Palermo – A bordo della Sea watch i profughi mostrano i segni delle torture subite in Libia.
“Queste persone portano i segni sui volti e sul corpo di torture subite per mesi e per anni”. Il deputato Riccardo Magi (+Europa) dal suo profilo twitter parla delle condizioni di salute dei 49 migranti a bordo della Sea watch3.
Questa mattina la delegazione composta dai parlamentari Stefania Prestigiacomo, Riccardo Magi e Nicola Fratoianni, una mediatrice culturale, un avvocato e una psichiatra, è salita a bordo della nave che da nove giorni si trova in mare senza possibilità di attraccare a terra. La delegazione ha lasciato la nave poco dopo le 15.
Nel suo video su twitter Riccardo Magi parla inoltre di “situazione intollerabile e politicamente inutile”.

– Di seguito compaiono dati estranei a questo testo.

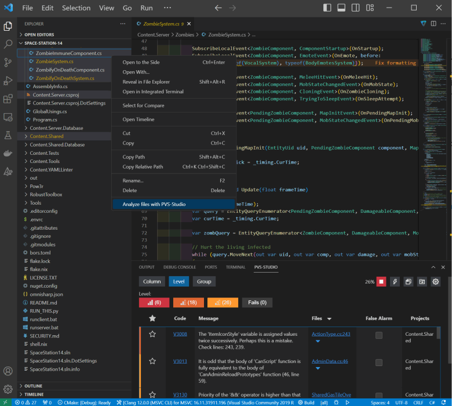Screen dimensions: 452x406
Task: Select 'Analyze files with PVS-Studio' menu entry
Action: (154, 204)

Con i parlamentari anche il sindaco di Siracusa Francesco Italia che, come specifica l’Ansa, spiega il perché della scelta di salire a bordo dell’imbarcazione: “Era mia intenzione portare il sostegno della comunità siracusana che rappresento a queste persone che vivono una condizione di estremo disagio emotivo e fisico”.
Stefania Prestigiacomo (Fi), che era alla guida del gommone perché in regolare possesso di patente nautica, ha parlato delle condizioni dei migranti e del divieto espresso dal ministro dell’Interno Matteo Salvini sul farli salire a bordo. “Nessuno può comprimere le nostre prerogative parlamentari che ci consentono di salire a bordo, a maggior ragione perché l’imbarcazione non è in quarantena e anzi, altro fatto gravissimo e senza precedenti, l’autorità marittima sanitaria non ha accolto ieri la richiesta di accertamento sanitario inoltrata su nostro consiglio dal comandante”.
Ieri infatti il comandante della Sea Watch aveva chiesto assistenza psicologica per le persone a bordo, ma comunque non aveva richiesto un’intervento per emergenza medica. A precisare la differenza è stato il procuratore reggente di Siracusa, Fabio Scavone, sottolineando che “non è valutabile alcuna omissione di soccorso”.